The Future Of Mobile Advertising Is In Pull, Not Push


We brought 4INFO founder and CEO Zaw Thet, VP of Groupon Mihir Shah and Brand In Hand founder John Hadl together to talk about their experiences in mobile marketing here at TechCrunch Disrupt, on a panel moderated by TechCrunch’s own Jason Kincaid.

Panel moderator Jason Kincaid began the panel with the classic mobile marketing example of a consumer having a phone in their pocket and having a push notification give them an alert that there’s a frozen yogurt discount nearby.

Shah, Thet and Hadl all agreed that this hypothetical usecase of hyper-local targeted marketing was not in the cards, with the industry focusing more on advertising against that the consumer wants as opposed to offering up random discounts and ads based on what’s nearby.

Thet expressed the primary difficulty of  hyper-targeted push mobile ads being fragmentation, that it was really difficult to take the million dollar budget for a client like Tide and apply it to a micro scale. “I don’t need to give an offer to someone on their car, just because it’s in the area,” says Hadl, “there’s no demand for it, it’s not that there’s not tech.”

Kincaid also brought up the famous Carol Bartz quote about Apple’s iAds, “That’s going to fall apart for them. Advertisers are not going to have that type of control over them. Apple wants total control over those ads,” and asked the panel whether they thought this was true.

The panel agreed that price rather than control was this issue with iAds; “Some people can’t afford them,” said Hadl, “Everyone likes to shoot at the front runner, but the only thing that people really have a problem with is pricing.” This is interesting especially in light of recent reports that iAds is slowly encroaching in Google’s mobile share.

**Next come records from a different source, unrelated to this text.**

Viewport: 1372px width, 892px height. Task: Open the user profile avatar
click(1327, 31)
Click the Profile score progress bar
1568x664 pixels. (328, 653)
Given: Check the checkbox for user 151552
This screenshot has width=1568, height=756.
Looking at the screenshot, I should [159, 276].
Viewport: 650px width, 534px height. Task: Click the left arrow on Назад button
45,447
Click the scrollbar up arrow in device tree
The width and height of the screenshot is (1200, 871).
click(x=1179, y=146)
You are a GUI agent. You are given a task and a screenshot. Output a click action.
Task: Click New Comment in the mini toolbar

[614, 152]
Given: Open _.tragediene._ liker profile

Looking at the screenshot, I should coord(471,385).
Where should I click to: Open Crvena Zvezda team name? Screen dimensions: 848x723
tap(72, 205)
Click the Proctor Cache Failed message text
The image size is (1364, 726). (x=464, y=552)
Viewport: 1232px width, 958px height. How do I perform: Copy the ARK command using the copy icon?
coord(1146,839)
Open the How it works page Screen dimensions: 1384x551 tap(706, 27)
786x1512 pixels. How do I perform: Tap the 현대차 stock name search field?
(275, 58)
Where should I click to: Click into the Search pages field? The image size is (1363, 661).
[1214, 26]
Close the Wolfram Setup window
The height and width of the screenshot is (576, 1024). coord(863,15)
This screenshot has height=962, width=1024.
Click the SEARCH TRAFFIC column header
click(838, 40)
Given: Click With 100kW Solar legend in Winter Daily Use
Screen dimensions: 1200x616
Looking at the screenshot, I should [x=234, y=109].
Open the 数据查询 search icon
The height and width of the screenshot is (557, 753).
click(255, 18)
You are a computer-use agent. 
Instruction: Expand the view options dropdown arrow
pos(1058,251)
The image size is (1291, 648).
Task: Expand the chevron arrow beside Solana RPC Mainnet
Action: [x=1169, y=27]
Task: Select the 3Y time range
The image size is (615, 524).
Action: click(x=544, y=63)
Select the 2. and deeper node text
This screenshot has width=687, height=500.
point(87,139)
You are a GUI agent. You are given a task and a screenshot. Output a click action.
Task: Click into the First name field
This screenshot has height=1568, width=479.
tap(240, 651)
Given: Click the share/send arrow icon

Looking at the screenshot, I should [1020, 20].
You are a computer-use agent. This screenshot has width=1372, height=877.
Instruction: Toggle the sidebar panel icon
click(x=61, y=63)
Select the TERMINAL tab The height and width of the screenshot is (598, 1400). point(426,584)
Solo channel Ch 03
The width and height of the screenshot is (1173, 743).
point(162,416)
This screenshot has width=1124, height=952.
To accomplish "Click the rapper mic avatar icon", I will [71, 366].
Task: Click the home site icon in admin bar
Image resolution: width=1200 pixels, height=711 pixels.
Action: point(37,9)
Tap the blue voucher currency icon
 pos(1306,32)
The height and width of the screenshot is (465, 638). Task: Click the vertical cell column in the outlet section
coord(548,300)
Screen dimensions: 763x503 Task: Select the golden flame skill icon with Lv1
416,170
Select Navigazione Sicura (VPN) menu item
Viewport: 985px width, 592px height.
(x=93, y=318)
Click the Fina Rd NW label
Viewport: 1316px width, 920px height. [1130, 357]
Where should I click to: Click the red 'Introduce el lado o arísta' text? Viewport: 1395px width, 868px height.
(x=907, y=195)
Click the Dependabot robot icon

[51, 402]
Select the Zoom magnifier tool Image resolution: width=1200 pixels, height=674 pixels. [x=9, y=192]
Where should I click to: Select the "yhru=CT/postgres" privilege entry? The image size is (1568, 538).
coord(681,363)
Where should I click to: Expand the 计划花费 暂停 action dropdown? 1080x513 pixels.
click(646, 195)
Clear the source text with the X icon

The panel also agreed that biggest problem faced by the mobile ads industry currently is that supply greatly out weighs demand, and Hadl hopes that demand will increase based on better targeting.

Thet brought up a resolution to the transition that mobile marketing is currently experiencing; While the usecase of walking by a Starbucks and having a coupon ping to your phone is not viable, mobile ads on apps like Citysearch and Yelp, where consumers are actually looking for services and products could be hugely profitable. Says Shah,“You need to figure out where your users and engagement is.”

Thet also added that developers interesting in taking advantage of the growing mobile ad space should try to connect to consumers in more interesting ways, “Don’t be scared to do more than a 20-50 banner. interruptive advertising does work on the mobile. It’s got to be more than just the banner.”